More people were subjected to federal government pen register and trap and trace surveillance of their phones in the past two years than in the previous decade.
DOJ surveillance of Internet communications, while rarer, increased 361 percent between 2009 and 2011.
On top of this news comes the revelation that the federal government is also pressuring sites like Twitter and Facebook to create a “backdoor” which would allow the government access to people’s accounts on those sites without their knowledge as well:
The FBI also recently renewed its push for social networking sites to build in “back doors” for federal law enforcement’s use.
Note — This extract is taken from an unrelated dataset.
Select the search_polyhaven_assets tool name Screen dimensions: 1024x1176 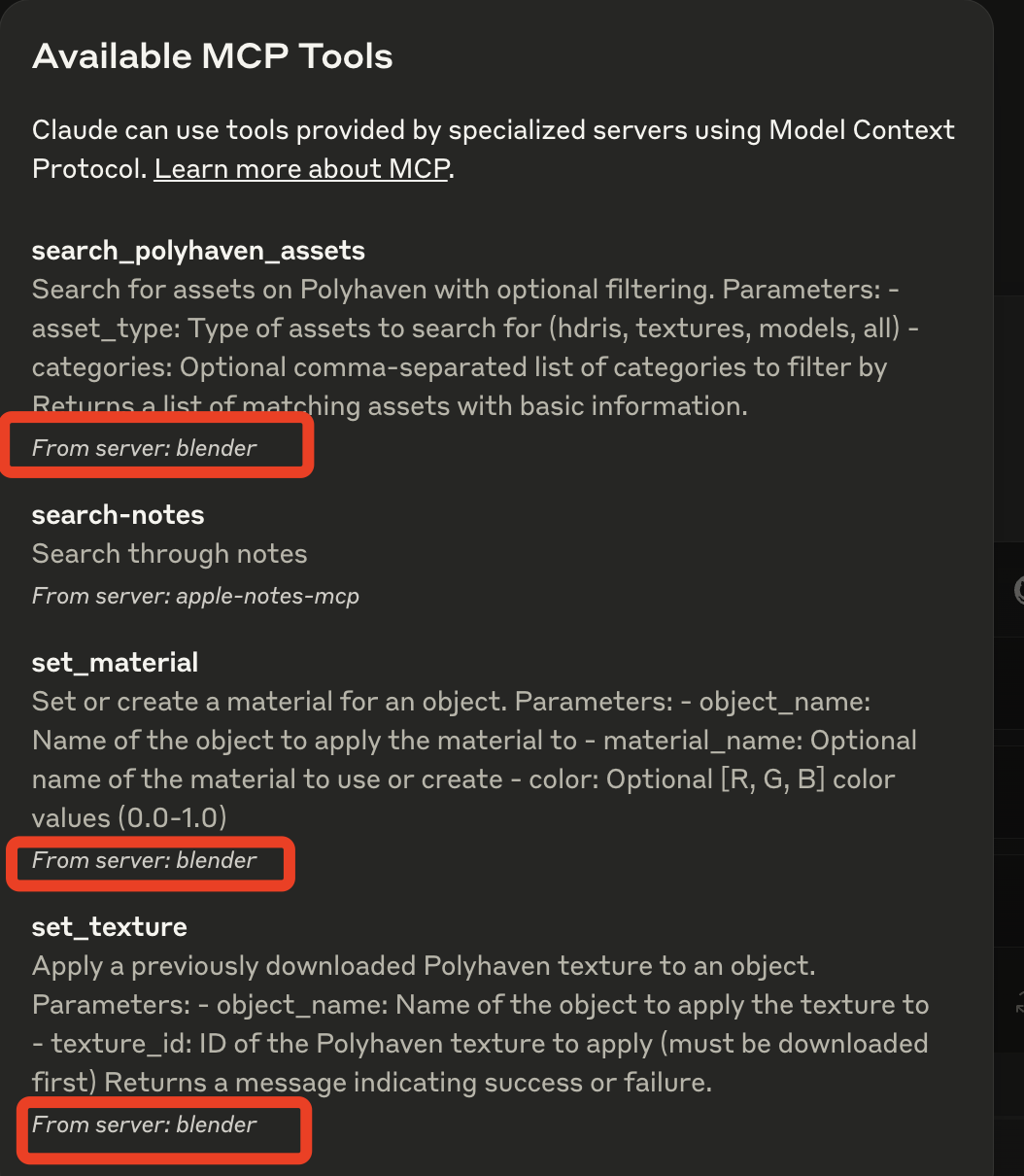[x=198, y=251]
The agency is becoming increasingly concerned that new online communications technologies will make it more difficult to intercept communications from targets of interest
But just who are these “targets of interest?” Could they be, I don’t know, American film makers who can then be scapegoated for the regime’s national security failures?
Nakoula Basseley Nakoula remains locked away in prison for some alleged parole violation without charge and without bail in what appears to be the first instance of the NDAA being used to detain an American citizen indefinitely now that the United States homeland has been designated as a battlefield. (And yes, Republicans deserve blame for this as well) I don’t expect Nakoula to be the last.
If all of this seems scary to you it should, and please don’t forget that this doesn’t even include the 20,000 drones which have been authorized under the FAA Reauthorization Act to begin spying on American citizens by the year 2020.
Big Brother is watching…..
That capitalist paradise I wrote about the other day being built in Honduras is going to be looking better to more and more people.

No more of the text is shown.